Image by me.
For most of my twenties, I worked as an Art Historian at the Philadelphia Museum of Art. In the spring of 2012, while I was spending the majority of my days cataloguing objects in the basement storage hold, the Museum installed the conceptual art piece Lines in Four Directions in Flowers by Sol LeWitt.
Image via Philadelphia Museum of Art.
This site-specific installation featured over 7,000 plantings within four flower beds in four colors, all in line with the artist’s proposal. OLIN, a landscape architecture, urban design and planning studio, executed the design using the following plants (bolded plants are native to Pennsylvania):
· White: Bellflower, Guara, Obedient Plant, White Coneflower, Phlox ‘David’

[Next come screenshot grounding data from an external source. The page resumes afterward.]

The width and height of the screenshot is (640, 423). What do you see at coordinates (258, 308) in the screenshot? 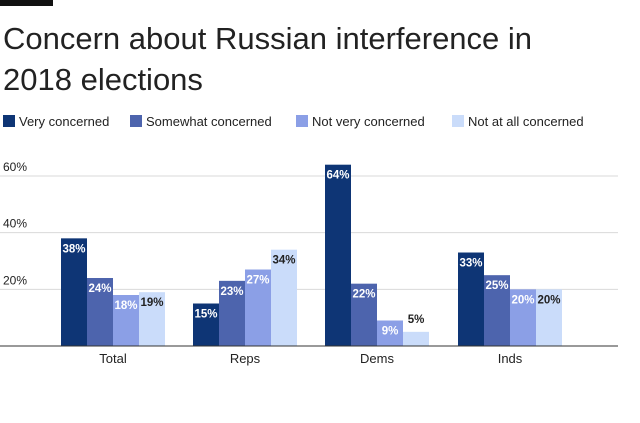
I see `bar-not-very-concerned-reps` at bounding box center [258, 308].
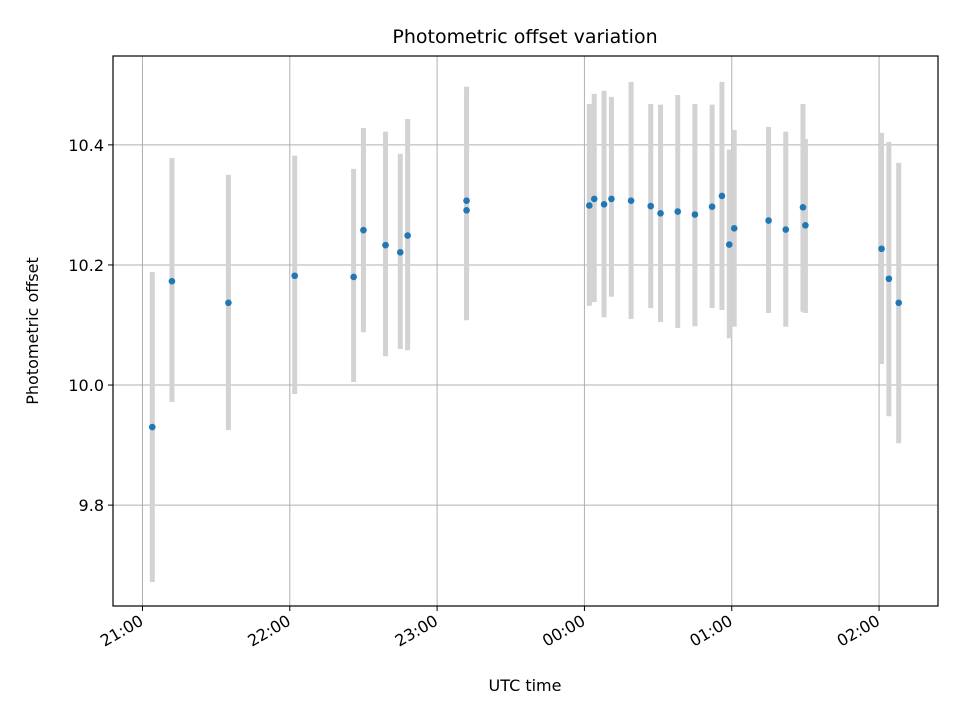 The height and width of the screenshot is (720, 960). Describe the element at coordinates (86, 146) in the screenshot. I see `y-tick-label: 10.4` at that location.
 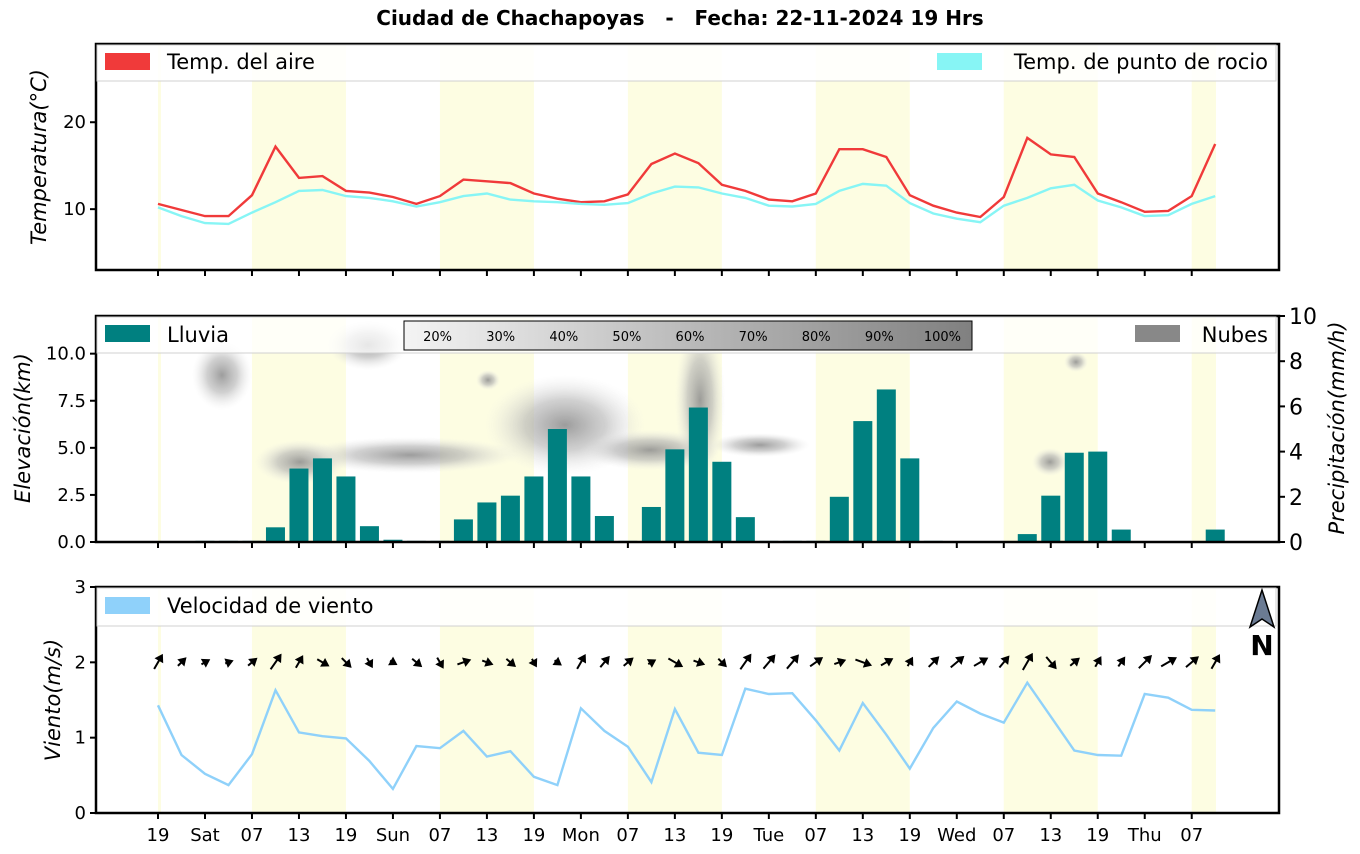 What do you see at coordinates (564, 338) in the screenshot?
I see `colorbar-label: 40%` at bounding box center [564, 338].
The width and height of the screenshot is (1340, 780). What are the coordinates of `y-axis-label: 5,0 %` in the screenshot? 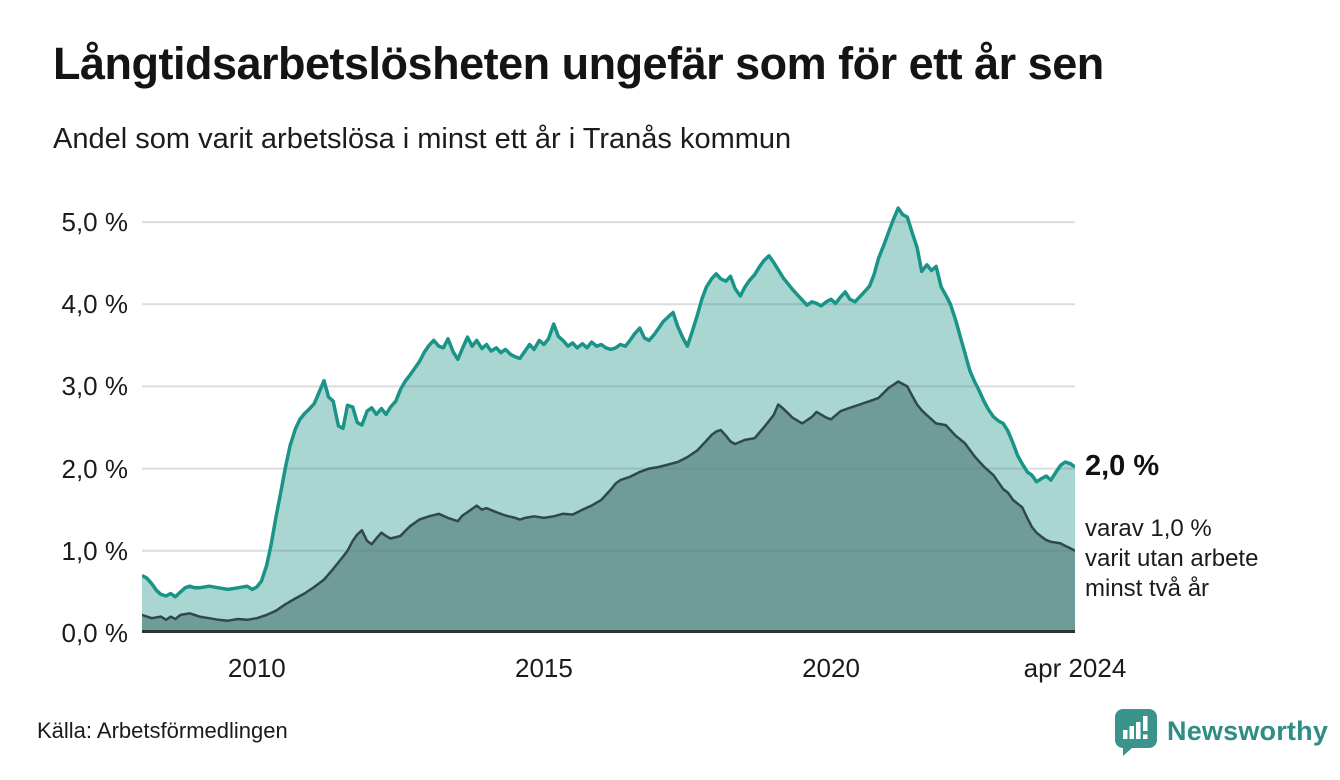 It's located at (95, 222).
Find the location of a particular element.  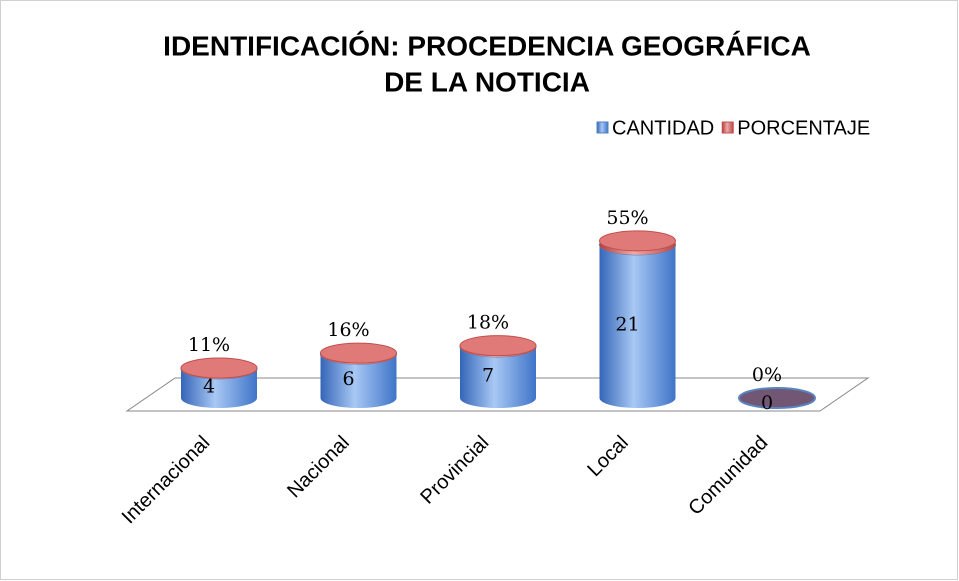

legend-label: PORCENTAJE is located at coordinates (804, 128).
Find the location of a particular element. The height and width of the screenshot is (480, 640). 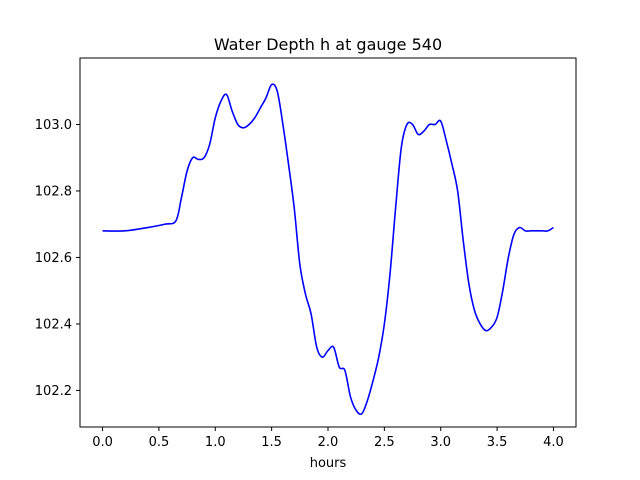

x-tick-label: 4.0 is located at coordinates (554, 442).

· Yellow: False Indigo, Perennial Sunflower, Yellow Coneflower, Yarrow
· Red: Red Yarrow, Blanket Flower, Red Sage, Cardinal Flower, Red Avens
· Blue: Great Blue Lobelia, Russian Sage, Sea Holly, False Indigo, Woodland Sage
Despite the fact that all of the flowers planted by OLIN were perennials, Lines in Four Directions in Flowers was on view for only two years in the Museum‘s Anne d’Harnoncourt Sculpture Garden. I remember watching the installation take shape and walking by it daily while it was on view. The exhibition renewed my appreciation for my workplace and inspired more outdoor walks to check on the flowers. Lines in Four Directions in Flowers was the first plant-based art exhibition I’d encountered that made me feel more connected to a place.